Document Type : Case Report

Authors

1 Department of Anesthesiology, Fasa University of Medical Sciences, Fasa, Iran.

2 Department of Neurosurgery, Fasa University of Medical Sciences, Fasa, Iran.

3 Department of Otolaryngology, Fasa University of Medical Sciences, Fasa, Iran.

4 Department of Acute Care Surgery, Fasa University of Medical Sciences, Fasa, Iran.

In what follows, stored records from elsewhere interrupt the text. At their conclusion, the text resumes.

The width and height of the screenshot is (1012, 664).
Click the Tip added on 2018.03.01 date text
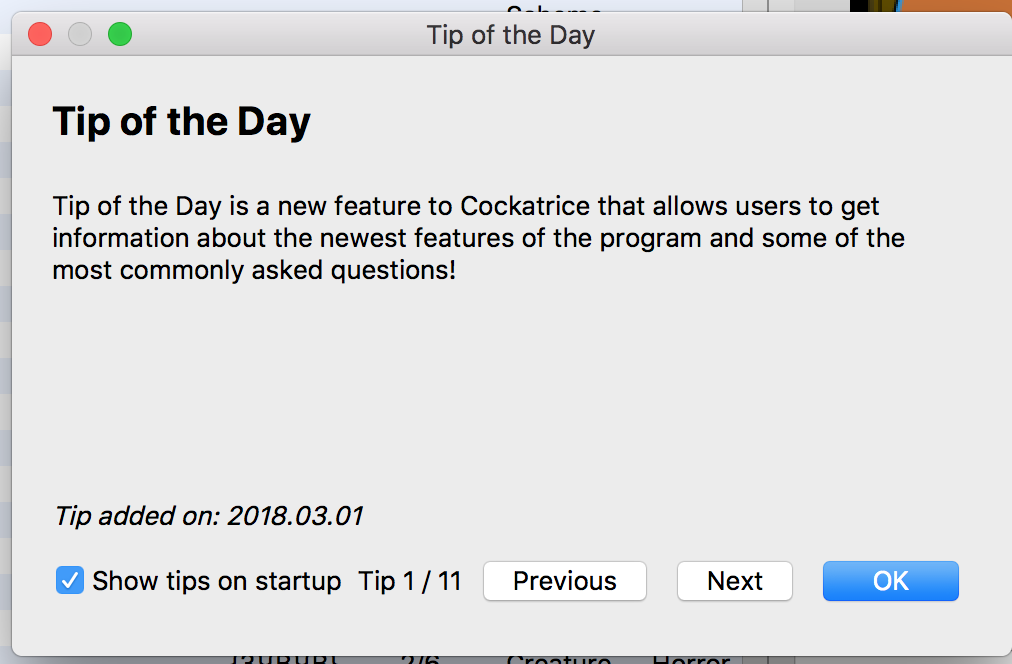tap(208, 516)
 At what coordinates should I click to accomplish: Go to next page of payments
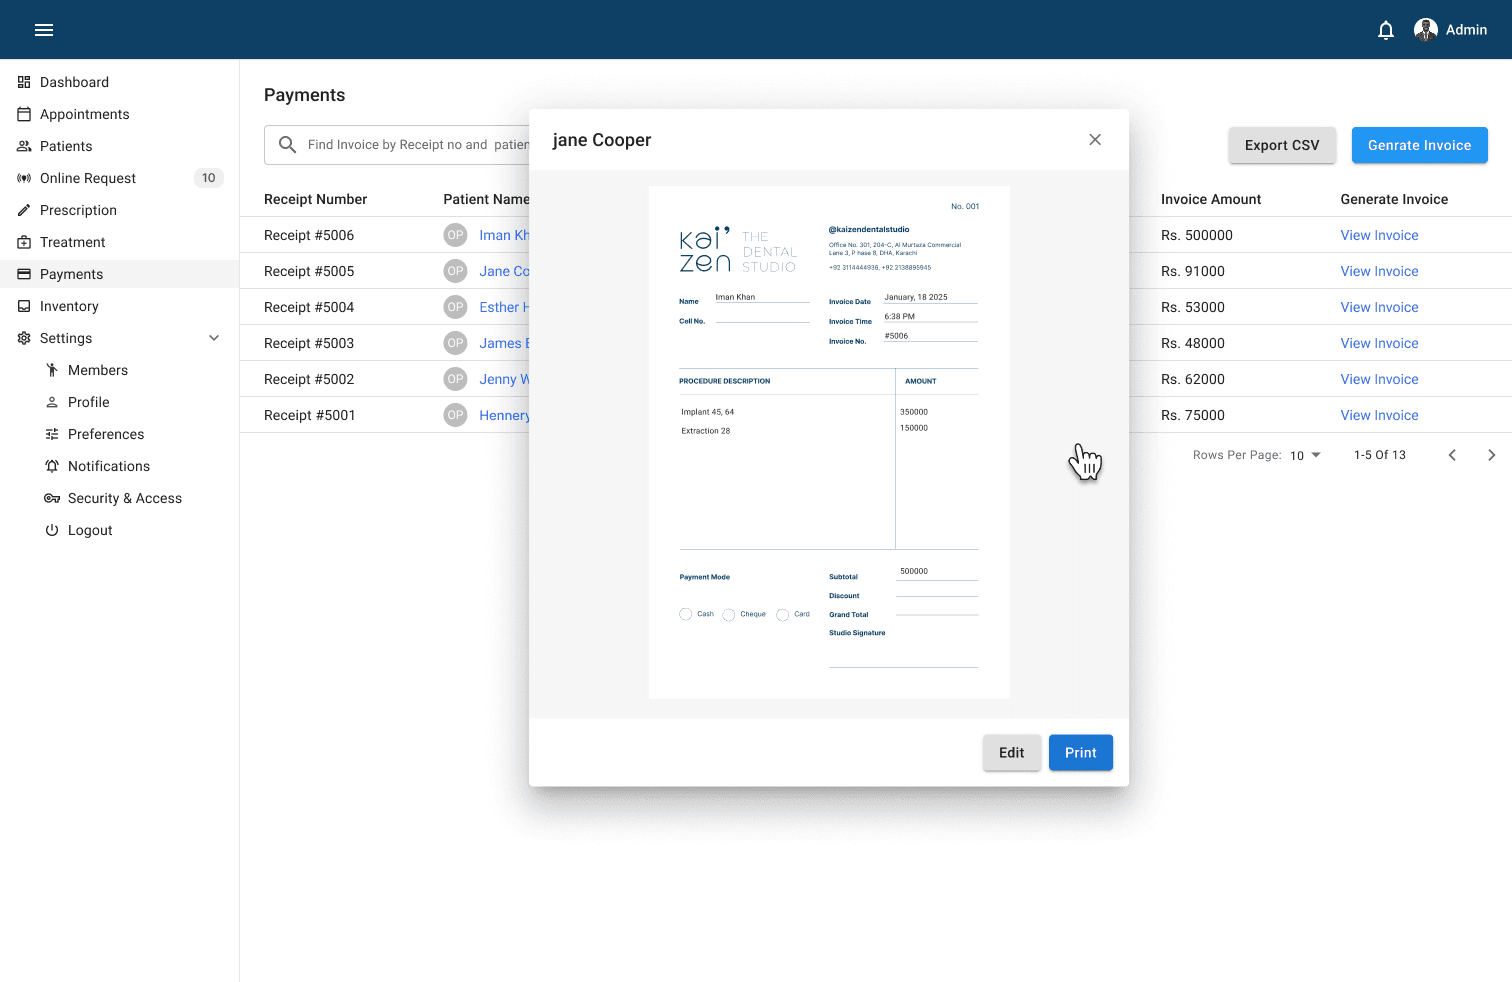1491,455
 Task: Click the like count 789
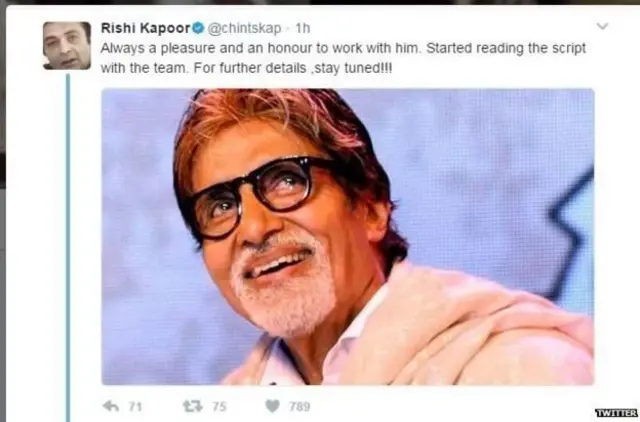(x=299, y=406)
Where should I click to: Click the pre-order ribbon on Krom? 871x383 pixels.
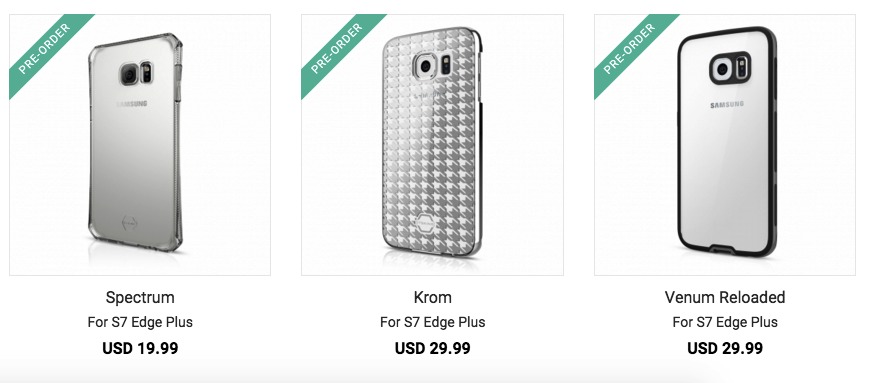[x=338, y=50]
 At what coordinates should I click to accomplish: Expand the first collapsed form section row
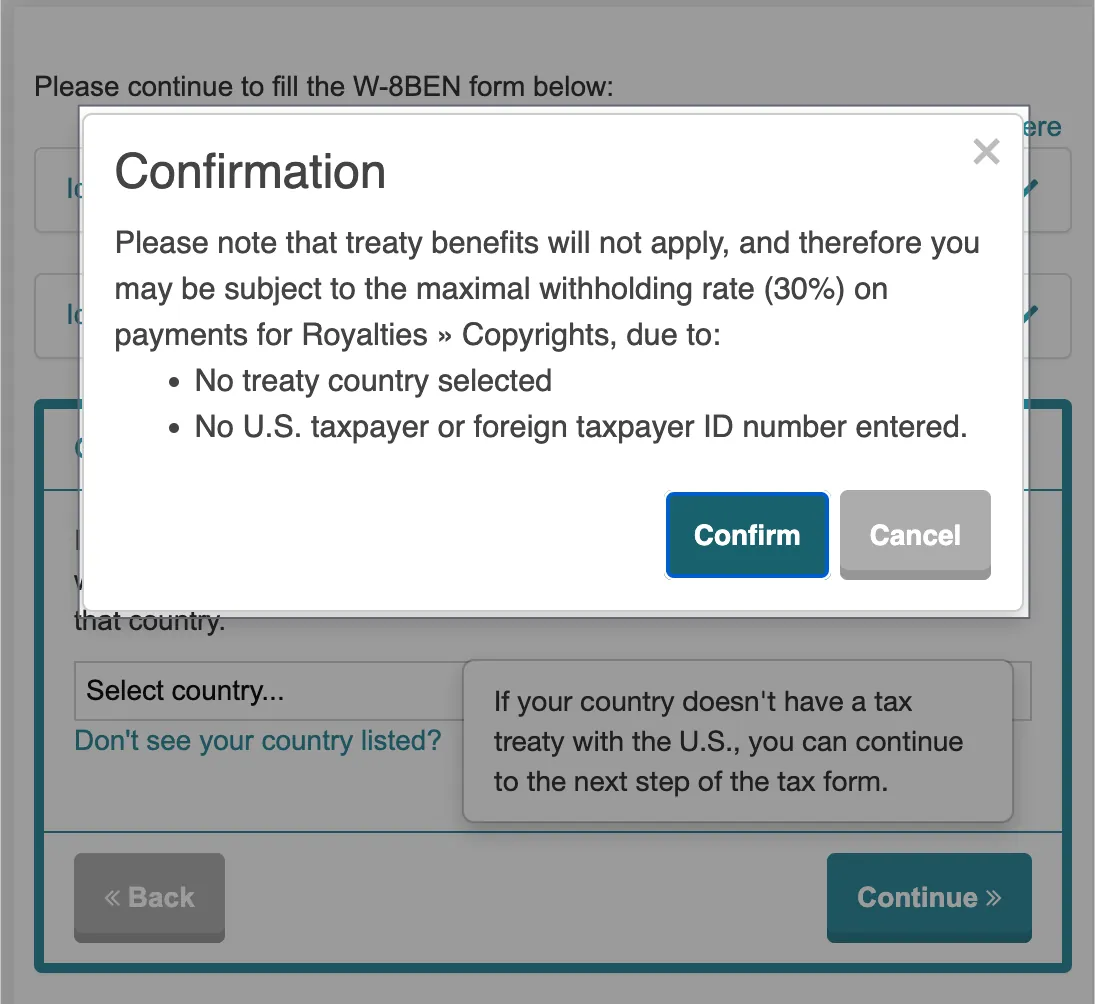pyautogui.click(x=58, y=189)
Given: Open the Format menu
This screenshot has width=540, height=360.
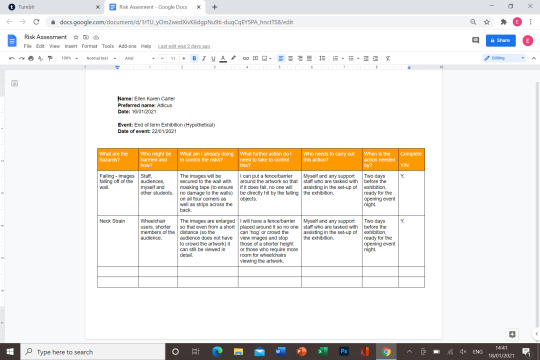Looking at the screenshot, I should pos(89,46).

5 Trauma Research Center, Shiraz University of Medical Sciences, Shiraz, Iran.

Abstract

Bilateral vocal cord paralysis is a rare and preventable complication of anterior cervical discectomy and fusion. Herein, we report a fatal case of bilateral vocal cord paralysis after anterior cervical discectomy and fusion (ACD/F). A 65-year-old man with cervical spine trauma and anterior cord syndrome, following car overturn presented to our emergency department. The patient had C6-T10 prolapsed discs for which ACD/F was performed. In the recovery room he developed stridor and respiratory distress immediately after extubation, and was reintubated. Otolaryngological evaluation revealed bilateral vocal cord paralysis. He later required a tracheostomy but finally died in a rehabilitation center after an acute coronary event. Awake fibroptic intubation is recommended in patients at high risk for preoperative recurrent laryngeal nerve injury. Intraoperative tracheal tube cuff pressure monitoring and modification of surgical approach to neck are recommended to prevent bilateral nerve damage.